Qiao Mei frunció los labios con disgusto. ¡Qué viejo tan difícil de tratar! ¿Cómo soportó Zheng Yuan hasta ahora? Debe ser difícil para Zheng Peng crecer en tal familia.
Xia Zhe sintió que no había estado a la altura de las expectativas de Zheng Su sobre él y lo había decepcionado. Aunque sentía que había tomado la decisión correcta al casarse con Qiao Mei, todavía no podía enfrentar a Zheng Su de manera directa. Zheng Su tenía tantas expectativas para él y ahora entendía cómo se sentía Zheng Su.
—Qiao Mei, vamos a casa —susurró Xia Zhe.
—No voy a volver. ¿Quieres quedarte atrapado en este estancamiento con tu mentor? ¡Debo hacer que me guste hoy! ¡De lo contrario, no me iré! —dijo Qiao Mei en un arranque de rabia.
De repente se dio cuenta de que había un juego de ajedrez internacional colocado frente a la ventana. Las piezas de ajedrez y el tablero se veían un poco desgastados. Era obvio que alguien jugaba a menudo al ajedrez allí.
Qiao Mei señaló el tablero de ajedrez y dijo:
—¡Tío Zheng! ¡Juguemos una partida! Si gano, ¡ya no podrás estar enojado! Si pierdo, ¡ya no te visitaremos de ahora en adelante! ¿Qué te parece?
—Eh, ¿una chica del campo sabe jugar al ajedrez internacional? Apuesto a que ni siquiera sabes cómo colocar todas las piezas en el tablero de ajedrez —Zheng Su miró a Qiao Mei con desdén.

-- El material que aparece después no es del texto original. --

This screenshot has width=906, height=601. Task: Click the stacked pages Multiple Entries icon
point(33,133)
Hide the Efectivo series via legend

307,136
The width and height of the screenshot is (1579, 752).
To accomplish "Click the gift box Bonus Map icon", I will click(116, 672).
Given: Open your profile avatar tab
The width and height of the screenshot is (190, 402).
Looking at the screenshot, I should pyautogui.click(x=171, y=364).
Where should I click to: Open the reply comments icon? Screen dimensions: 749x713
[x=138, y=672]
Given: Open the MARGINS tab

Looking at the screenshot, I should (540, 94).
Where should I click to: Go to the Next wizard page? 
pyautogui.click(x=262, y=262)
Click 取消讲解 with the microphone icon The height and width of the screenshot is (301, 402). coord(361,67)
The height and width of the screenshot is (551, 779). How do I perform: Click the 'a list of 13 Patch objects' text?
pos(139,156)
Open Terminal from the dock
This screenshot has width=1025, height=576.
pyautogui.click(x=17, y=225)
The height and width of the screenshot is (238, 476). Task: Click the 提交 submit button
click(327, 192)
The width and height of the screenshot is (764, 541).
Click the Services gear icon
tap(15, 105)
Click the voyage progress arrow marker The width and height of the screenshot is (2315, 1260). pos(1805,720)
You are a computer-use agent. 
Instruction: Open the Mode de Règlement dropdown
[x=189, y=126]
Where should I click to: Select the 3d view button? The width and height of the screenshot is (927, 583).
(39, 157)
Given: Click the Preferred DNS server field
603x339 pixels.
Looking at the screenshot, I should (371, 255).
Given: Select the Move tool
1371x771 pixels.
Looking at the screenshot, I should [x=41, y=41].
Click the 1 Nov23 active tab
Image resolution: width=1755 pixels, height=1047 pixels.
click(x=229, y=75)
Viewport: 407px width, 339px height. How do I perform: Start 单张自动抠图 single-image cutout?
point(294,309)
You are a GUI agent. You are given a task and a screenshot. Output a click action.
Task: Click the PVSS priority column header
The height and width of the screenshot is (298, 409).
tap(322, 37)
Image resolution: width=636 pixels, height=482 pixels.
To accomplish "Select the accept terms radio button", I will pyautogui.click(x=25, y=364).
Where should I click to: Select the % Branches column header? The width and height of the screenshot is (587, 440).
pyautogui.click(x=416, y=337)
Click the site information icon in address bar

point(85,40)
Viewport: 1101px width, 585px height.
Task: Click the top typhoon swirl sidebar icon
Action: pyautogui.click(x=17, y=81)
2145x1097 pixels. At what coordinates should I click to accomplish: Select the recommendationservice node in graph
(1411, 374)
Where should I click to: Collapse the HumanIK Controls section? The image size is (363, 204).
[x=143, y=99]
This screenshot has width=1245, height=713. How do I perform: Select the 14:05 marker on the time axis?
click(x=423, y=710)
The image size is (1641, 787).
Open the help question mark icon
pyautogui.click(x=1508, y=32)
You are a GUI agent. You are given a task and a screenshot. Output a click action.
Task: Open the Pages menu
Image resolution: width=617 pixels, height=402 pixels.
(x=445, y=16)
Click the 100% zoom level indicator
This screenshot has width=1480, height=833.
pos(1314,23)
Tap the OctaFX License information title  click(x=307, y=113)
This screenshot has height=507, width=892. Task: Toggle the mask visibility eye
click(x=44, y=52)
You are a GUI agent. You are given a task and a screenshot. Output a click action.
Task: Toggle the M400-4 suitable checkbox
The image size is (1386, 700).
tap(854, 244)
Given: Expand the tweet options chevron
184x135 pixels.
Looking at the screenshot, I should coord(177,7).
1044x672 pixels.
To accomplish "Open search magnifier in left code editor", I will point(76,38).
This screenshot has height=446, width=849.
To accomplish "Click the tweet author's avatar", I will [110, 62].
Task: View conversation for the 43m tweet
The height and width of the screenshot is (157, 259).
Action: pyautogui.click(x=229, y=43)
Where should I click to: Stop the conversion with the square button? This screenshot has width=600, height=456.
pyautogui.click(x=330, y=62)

Cuando se trataba de este juego, se le podía considerar invencible. Todos estos años, había muy pocos jugadores en la capital que pudieran vencerlo, excepto por los profesionales, por supuesto. El resto de los entusiastas del ajedrez habían perdido todos contra Zheng Su.
Durante tantos años, solo Xia Zhe podía durar un tiempo jugando con él, pero Xia Zhe siempre perdía al final.
Cuando Zheng Su todavía estaba en el ejército, era muy bueno a la hora de desplegar tropas y era famoso por ser «astuto». Después de retirarse, se quedó en casa y se centró en estudiar habilidades de ajedrez. Zheng Su estaba bastante seguro de que Qiao Mei no era rival para él en absoluto.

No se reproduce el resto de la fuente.